Elastic reported third‑quarter fiscal 2026 revenue of $450 million, an 18% year‑over‑year increase from $382 million in the same period a year earlier. Non‑GAAP diluted earnings per share rose to $0.73 from $0.63, beating the consensus estimate of $0.64 by $0.09. The revenue lift was driven by a 21% jump in subscription‑based sales, reflecting strong demand for the company’s AI‑powered search and observability solutions and a growing customer base of over 3,000 enterprises using its platform for AI use cases.
The company’s subscription business continued to expand, with sales‑led subscription revenue up 21% YoY. Elastic’s positioning as “The Search AI Company” has resonated with customers seeking real‑time context for large‑language‑model applications, and the company’s hybrid cloud flexibility has helped it displace legacy vendors in key markets. Management noted that “Elastic delivered yet another outstanding quarter, beating the high end of guidance across all key metrics and showcasing the power of our platform and our business model.”

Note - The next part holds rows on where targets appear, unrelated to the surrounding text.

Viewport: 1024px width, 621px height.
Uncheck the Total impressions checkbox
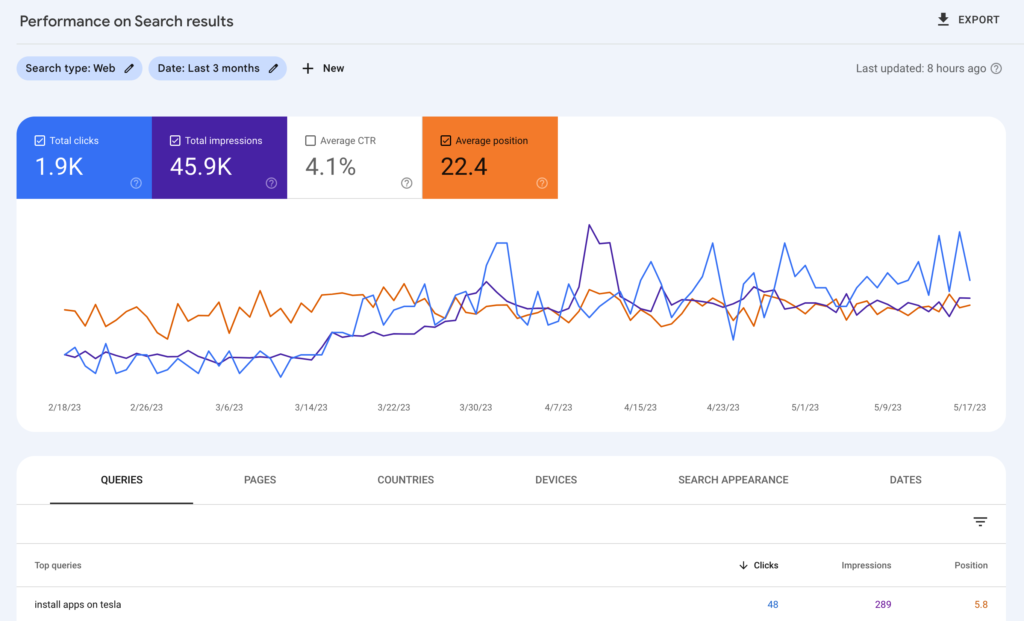[x=174, y=140]
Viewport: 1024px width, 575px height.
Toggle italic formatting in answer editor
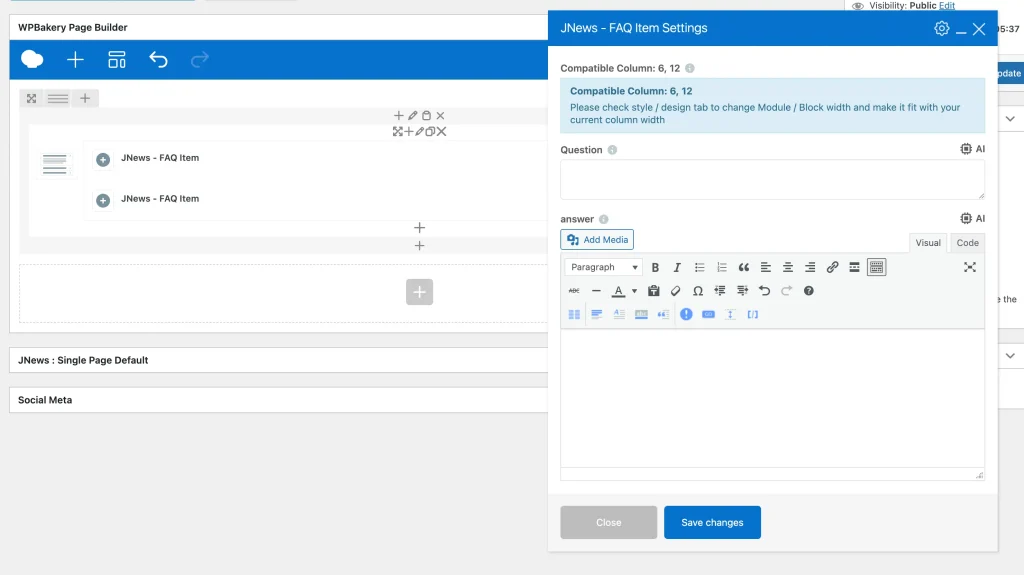pyautogui.click(x=677, y=267)
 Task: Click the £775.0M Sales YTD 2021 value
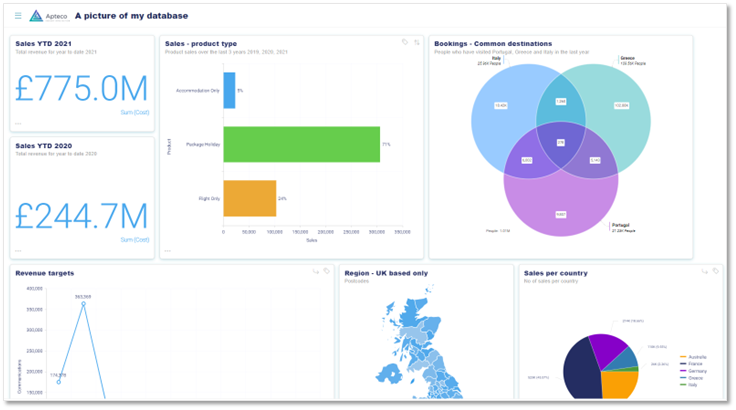click(82, 89)

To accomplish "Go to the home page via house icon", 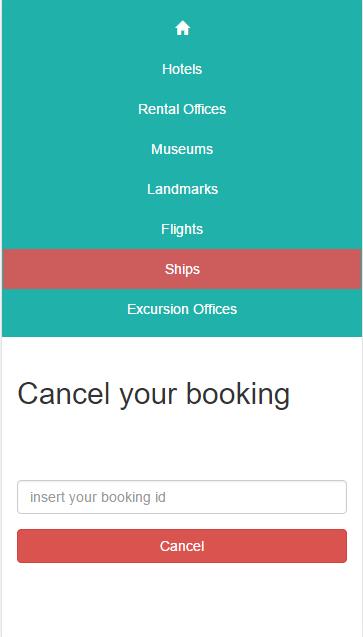I will tap(182, 28).
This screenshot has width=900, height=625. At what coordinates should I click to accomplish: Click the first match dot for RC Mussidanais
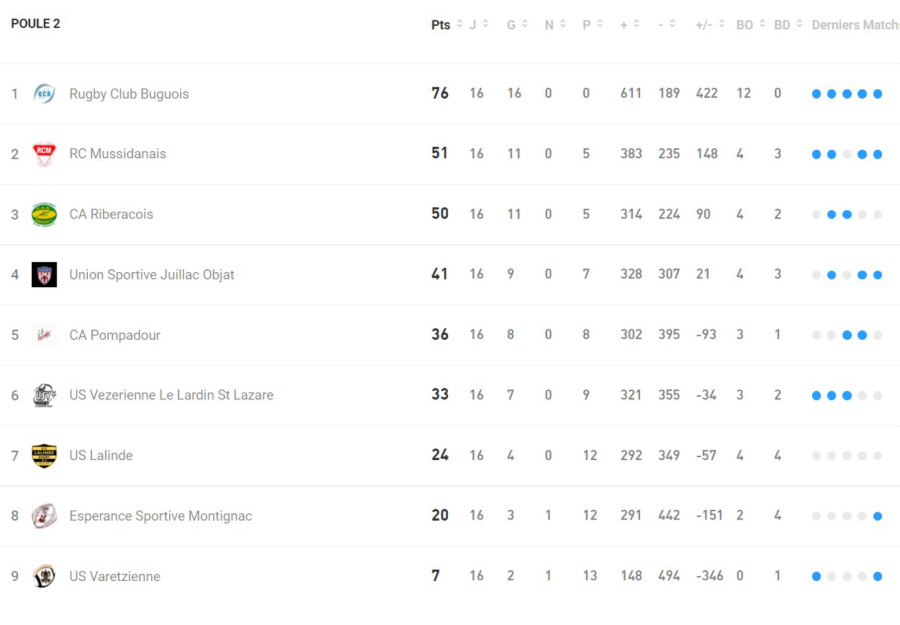coord(817,154)
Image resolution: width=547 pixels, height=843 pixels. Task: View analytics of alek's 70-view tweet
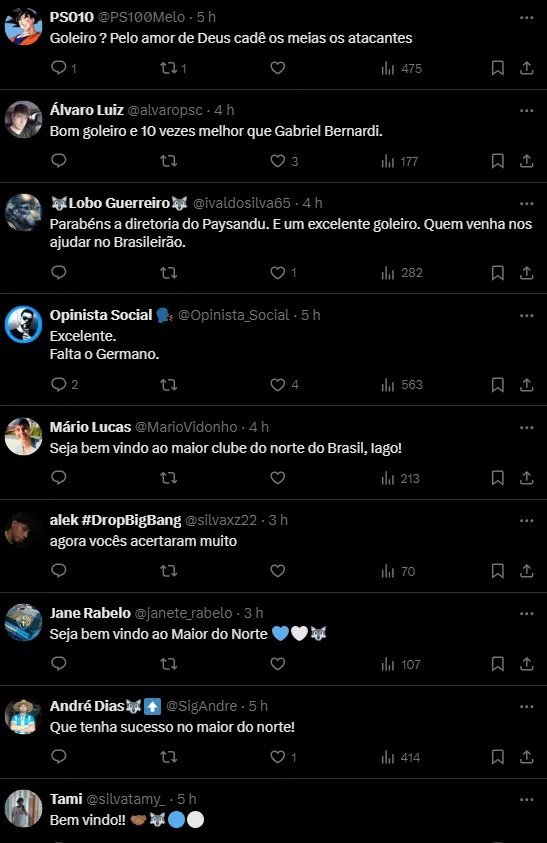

Elastic completed a $186 million share‑repurchase program during the quarter, buying back approximately 2.4 million ordinary shares at an average price of $76.92 per share. The program now represents 60% of the company’s $500 million share‑repurchase plan and underscores confidence in the business’s cash‑flow generation. The company also achieved GAAP profitability for the first time in nine years, a milestone that signals improved cost discipline and operational leverage.

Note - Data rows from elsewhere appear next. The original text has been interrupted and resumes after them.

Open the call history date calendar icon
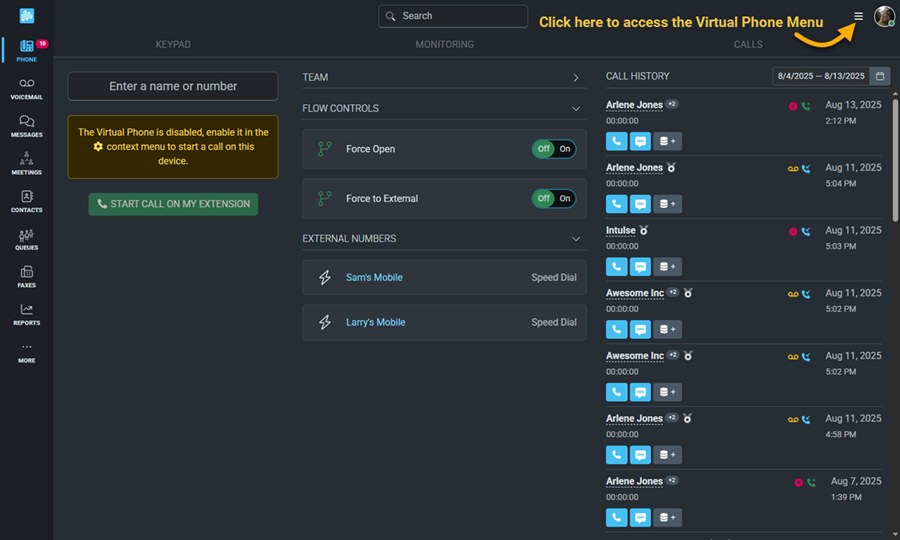 tap(880, 76)

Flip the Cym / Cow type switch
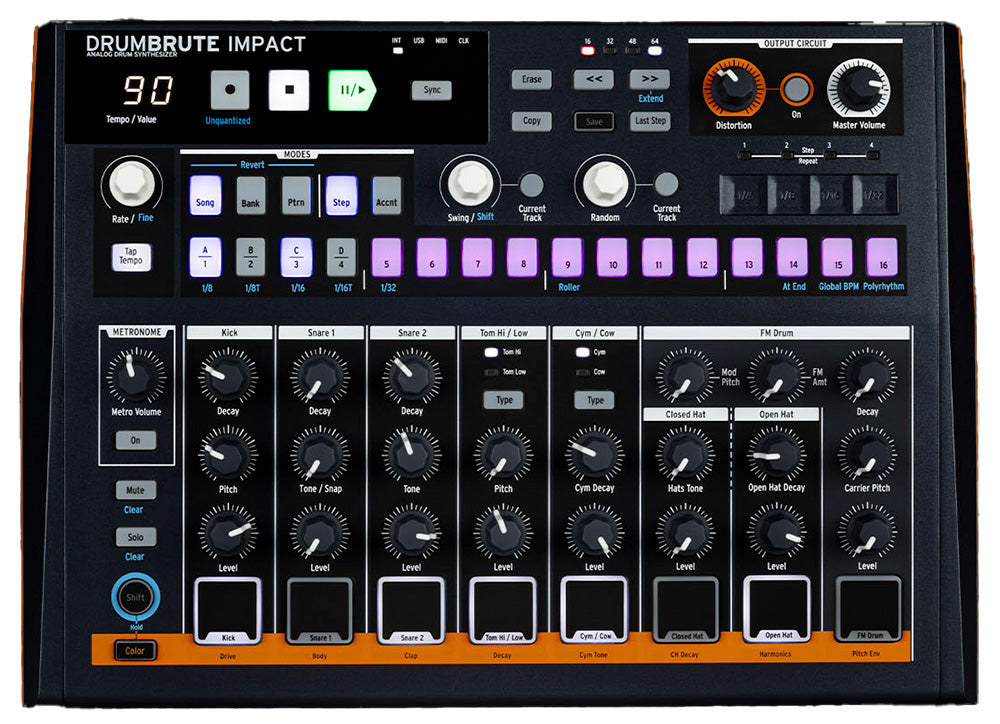click(x=595, y=399)
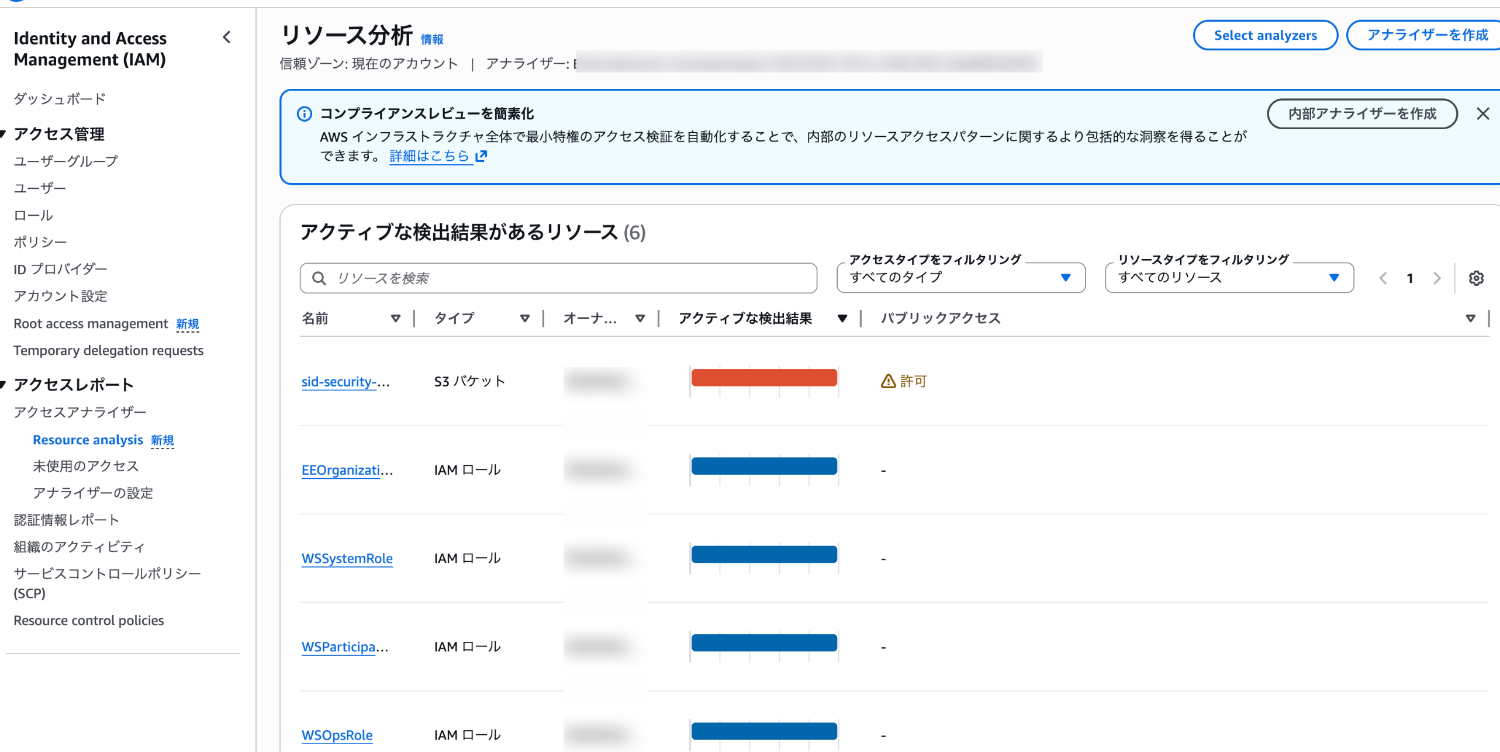Go to previous page of results
The height and width of the screenshot is (752, 1500).
[1383, 278]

For the full fiscal year 2026, Elastic raised its revenue guidance to $1.734 billion–$1.736 billion, up from the prior range of $1.734 billion–$1.736 billion, and lifted its non‑GAAP operating margin guidance to 16.3% from 15.5%. Q4 fiscal 2026 revenue guidance was set at $445 million–$447 million, reflecting a modest sequential increase. These guidance adjustments indicate management’s confidence in sustained demand for AI‑enabled services while acknowledging a slight slowdown in the fourth quarter.
Elastic’s earnings beat and guidance highlight the company’s strong execution, growing subscription mix, and effective cost control. The results reinforce the narrative that Elastic’s AI‑centric strategy is driving revenue growth and margin expansion, positioning the company for continued success in the evolving data‑platform market.